Human Lives Human Rights: Indonesian authorities are planning to develop a sprawling gold mine the size of the city of Jakarta in Papua Province, where it risks fueling conflict and violating the land rights of Indigenous Papuans.
Intan Jaya Regency, where the gold ore deposit known as Wabu Block is located, has become a hotspot of conflict between Indonesian security forces and Papuan independence groups in recent years.
Reports show there has been an alarming build-up of security forces in the area since 2019, with 12 suspected cases of unlawful killings carried out by security forces.
Also, the Indigenous Papuans have been subjected to increasing restrictions on freedom of movement as well as routine beatings and arrests.
Residents of Intan Jaya use the proposed mining area for cultivating crops, hunting animals and collecting timber.

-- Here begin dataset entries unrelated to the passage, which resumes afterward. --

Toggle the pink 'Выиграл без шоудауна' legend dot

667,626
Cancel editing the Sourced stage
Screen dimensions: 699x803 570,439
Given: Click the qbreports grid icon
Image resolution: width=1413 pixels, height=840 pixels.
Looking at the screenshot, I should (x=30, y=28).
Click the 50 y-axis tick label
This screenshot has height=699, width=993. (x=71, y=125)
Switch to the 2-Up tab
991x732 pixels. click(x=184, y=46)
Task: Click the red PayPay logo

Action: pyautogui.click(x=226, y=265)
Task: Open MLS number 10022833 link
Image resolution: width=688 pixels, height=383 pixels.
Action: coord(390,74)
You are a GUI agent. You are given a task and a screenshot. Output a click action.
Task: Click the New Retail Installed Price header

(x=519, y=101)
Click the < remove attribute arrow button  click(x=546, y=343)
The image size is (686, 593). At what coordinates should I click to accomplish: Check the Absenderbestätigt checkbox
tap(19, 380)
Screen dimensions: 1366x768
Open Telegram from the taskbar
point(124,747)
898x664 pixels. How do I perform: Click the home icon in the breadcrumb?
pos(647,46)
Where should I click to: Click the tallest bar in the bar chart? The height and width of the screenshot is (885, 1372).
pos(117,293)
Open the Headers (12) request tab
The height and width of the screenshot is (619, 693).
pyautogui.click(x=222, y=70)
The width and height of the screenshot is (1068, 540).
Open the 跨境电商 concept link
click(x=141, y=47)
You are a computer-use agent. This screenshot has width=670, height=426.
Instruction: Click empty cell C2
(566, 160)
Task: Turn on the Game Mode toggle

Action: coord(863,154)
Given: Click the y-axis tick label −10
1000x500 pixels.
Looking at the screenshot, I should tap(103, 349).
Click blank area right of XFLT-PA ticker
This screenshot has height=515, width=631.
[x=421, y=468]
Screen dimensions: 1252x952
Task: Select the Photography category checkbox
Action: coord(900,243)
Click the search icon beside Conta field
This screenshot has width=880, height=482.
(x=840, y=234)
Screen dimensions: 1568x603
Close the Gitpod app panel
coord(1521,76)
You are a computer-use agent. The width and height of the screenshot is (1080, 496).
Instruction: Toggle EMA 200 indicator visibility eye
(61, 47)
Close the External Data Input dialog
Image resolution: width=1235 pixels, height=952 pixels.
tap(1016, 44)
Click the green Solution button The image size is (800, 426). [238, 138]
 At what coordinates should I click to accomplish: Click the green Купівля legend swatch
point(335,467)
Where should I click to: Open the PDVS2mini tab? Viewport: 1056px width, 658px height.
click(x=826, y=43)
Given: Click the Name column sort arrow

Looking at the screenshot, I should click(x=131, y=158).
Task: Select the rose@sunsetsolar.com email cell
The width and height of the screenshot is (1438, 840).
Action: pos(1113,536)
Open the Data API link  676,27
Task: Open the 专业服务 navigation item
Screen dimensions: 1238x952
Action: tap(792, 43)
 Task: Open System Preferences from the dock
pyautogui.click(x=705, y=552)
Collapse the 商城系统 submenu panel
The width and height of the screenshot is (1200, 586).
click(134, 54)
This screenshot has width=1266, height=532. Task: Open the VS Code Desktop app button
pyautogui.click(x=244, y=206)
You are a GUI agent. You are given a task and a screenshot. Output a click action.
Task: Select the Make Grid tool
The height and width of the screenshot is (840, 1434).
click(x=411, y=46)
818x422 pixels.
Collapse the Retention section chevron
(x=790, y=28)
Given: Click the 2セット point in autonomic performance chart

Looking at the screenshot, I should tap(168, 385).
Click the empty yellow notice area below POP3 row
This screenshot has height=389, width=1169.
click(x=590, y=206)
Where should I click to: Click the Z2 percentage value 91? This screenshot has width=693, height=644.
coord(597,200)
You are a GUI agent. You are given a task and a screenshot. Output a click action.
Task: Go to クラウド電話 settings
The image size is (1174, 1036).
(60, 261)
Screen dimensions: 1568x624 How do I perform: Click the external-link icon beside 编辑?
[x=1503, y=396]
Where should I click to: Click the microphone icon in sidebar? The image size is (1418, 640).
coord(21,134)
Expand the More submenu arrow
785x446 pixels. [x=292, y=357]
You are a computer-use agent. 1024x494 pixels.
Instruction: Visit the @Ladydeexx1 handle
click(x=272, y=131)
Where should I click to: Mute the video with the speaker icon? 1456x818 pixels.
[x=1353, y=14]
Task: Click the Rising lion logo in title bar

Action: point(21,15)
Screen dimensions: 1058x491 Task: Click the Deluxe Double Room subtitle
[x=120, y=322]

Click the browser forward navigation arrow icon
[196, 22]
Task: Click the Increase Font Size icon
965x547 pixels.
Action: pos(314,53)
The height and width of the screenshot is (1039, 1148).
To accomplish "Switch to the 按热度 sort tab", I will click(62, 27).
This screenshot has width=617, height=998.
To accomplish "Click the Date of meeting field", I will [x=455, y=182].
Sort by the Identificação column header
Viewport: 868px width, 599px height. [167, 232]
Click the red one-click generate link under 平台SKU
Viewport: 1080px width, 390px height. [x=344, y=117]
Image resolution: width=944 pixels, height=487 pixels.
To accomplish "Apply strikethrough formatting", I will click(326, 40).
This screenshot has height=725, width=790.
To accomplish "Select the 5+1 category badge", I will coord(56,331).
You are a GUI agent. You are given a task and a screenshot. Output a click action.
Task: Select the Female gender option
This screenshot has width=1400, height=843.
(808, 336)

Disregarding the needs, desires and traditions of Indigenous Papuans, the planned development of Wabu Block risks aggravating a rapidly deteriorating human rights situation
People in Intan Jaya are living under an increasingly harsh and violent security apparatus that exerts control over many aspects of their daily lives, and now their livelihoods are under threat from this ill-conceived project.
Since at least February 2020, there have been official plans to develop mining activities in Wabu Block.
Located south of Sugapa district, the capital of Intan Jaya Regency, Wabu Block holds approximately 8.1 million ounces of gold, making it one of Indonesia’s five largest known gold reserves.
Wabu Block is currently under the licensing process of the Indonesian Ministry of Energy and Mineral Resources. The proposed mining area covers 69,118 hectares – about the size of Indonesia’s capital city Jakarta.
Indigenous Papuans said they fear loss of lands and livelihood as well as environmental pollution.
“If there is mining, we will have no land for gardening; livestock will not get fresh fruit directly from the forest, and even our grandchildren will lose customary land,” Lian, a local Indigenous man said.
The government has an obligation to obtain the free, prior and informed consent of Indigenous Papuans likely to be affected by the mine.
However, in a climate of violence and intimidation, it is hard to imagine how such a consultation process could meet international standards.
The first step is to ascertain whether a full and effective consultation is even feasible under the existing circumstances. In the meantime, Indonesia should press pause on Wabu Block.